A tabloid in the UK posted an inflammatory article this morning, claiming that they had purchased a “jihadi bomb kit” like the one used in the Manchester Arena terrorist attack off of Amazon for only £95 ($128), with no “security check” or “warning to the authorities” that the purchase was made.

People may recall that the Manchester Arena attack in May was conducted with a bomb made with a homemade explosive called TATP, or acetone peroxide. This explosive has been trending in terrorist attacks, to include those in Paris and Brussels within the last two years, due to its relatively low-tech building requirements and readily available components that can be purchased easily in hardware stores or online.

When the contents of the “bomb kit” were displayed, it was simply a small assortment of chemicals necessary for the explosive mixture, some wiring, a pressure cooker, a timing device, a battery, and some metal nuts and bolts to serve as shrapnel. Despite the sensationalist headline purporting this to be a “bomb kit,” these are all completely innocuous items that have legitimate uses in everyday life.

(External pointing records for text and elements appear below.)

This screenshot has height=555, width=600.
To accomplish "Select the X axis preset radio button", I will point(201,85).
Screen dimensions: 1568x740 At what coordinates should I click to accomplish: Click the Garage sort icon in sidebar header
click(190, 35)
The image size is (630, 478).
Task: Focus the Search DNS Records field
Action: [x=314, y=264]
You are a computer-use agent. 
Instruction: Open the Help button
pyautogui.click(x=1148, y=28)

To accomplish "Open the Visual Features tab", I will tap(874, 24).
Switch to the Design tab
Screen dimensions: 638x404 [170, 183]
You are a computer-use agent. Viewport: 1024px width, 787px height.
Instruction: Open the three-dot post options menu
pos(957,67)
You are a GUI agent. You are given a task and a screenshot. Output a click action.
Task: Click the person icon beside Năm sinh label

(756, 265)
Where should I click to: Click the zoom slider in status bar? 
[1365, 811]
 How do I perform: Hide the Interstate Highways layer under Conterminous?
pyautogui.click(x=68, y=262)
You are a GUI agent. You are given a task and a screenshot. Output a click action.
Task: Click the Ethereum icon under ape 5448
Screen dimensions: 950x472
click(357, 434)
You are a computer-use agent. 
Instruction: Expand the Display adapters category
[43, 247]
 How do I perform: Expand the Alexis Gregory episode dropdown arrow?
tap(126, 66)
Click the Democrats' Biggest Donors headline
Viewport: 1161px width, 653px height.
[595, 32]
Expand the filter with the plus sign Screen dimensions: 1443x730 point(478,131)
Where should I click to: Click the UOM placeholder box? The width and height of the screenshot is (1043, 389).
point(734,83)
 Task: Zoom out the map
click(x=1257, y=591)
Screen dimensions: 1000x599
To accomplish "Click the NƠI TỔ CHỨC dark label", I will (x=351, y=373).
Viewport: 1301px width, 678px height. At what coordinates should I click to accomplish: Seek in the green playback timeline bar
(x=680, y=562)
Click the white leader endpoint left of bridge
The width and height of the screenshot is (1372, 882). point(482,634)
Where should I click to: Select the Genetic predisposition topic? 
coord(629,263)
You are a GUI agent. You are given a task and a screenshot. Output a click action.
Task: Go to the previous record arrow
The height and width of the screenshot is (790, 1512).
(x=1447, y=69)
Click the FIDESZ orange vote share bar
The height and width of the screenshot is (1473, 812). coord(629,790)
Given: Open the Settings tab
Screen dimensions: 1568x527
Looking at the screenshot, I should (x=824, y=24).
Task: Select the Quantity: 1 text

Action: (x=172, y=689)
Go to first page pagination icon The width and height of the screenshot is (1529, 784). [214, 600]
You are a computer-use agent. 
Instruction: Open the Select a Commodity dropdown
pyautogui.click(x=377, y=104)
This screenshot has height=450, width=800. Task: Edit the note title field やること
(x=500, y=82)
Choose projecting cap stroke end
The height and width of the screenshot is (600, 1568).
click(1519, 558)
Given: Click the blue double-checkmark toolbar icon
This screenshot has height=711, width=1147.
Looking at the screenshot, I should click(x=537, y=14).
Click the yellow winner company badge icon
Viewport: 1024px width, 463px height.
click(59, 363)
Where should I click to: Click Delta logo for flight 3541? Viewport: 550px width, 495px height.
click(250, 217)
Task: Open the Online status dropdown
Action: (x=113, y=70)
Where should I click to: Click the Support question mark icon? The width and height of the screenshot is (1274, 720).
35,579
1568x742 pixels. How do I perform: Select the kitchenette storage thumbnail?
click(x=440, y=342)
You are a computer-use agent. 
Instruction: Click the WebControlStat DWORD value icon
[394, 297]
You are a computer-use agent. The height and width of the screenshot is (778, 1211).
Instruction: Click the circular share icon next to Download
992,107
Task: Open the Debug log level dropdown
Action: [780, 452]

The article then went on to quote politicians and explosives experts who lambasted Amazon for allowing such a transaction to occur, even going so far as to say the internet retailer is “aiding and abetting terrorism.”

Acknowledging for a moment that a tabloid is by design a sensationalist “fake news”-style media outlet, the article serves to illustrate a larger point: that many people do not recognize and appreciate how easy it has become to construct low-grade explosive devices that can kill and maim. A simple Google search will yield article after article containing recipes for the kinds of explosives that have killed dozens across Europe in Islamic State-inspired attacks. Videos on YouTube showcase people experimenting with TATP in their backyard.

Homemade explosives have been a key component of domestic and foreign terrorist attacks for decades. Even mass killers are in on the game. The Aurora, Colorado mass killer rigged his apartment with a variety of poorly constructed explosives to blow once first responders came to investigate. The original intent of the Columbine High School shootings in 1999 was to have two large propane bombs rigged by the attackers detonate during lunchtime. The guns, which became a fixture of the national debate on violence and gun control, were meant to shoot down survivors fleeing the scene of the main event. The bombs failed to explode, and were thus quickly forgotten about. Had they exploded, potentially dozens or hundreds of kids would have been killed.

Now is as good a time as any to remind our citizens, the tools in which terrorists and killers use to conduct their vicious attacks are easily obtainable and readily available. All it takes is the will to cause mayhem and destruction. What should be more alarming for people, rather than the fact that Amazon sells chemicals and batteries, is that the large majority of terrorist suspects and mass killers are known to authorities well before they execute their attacks.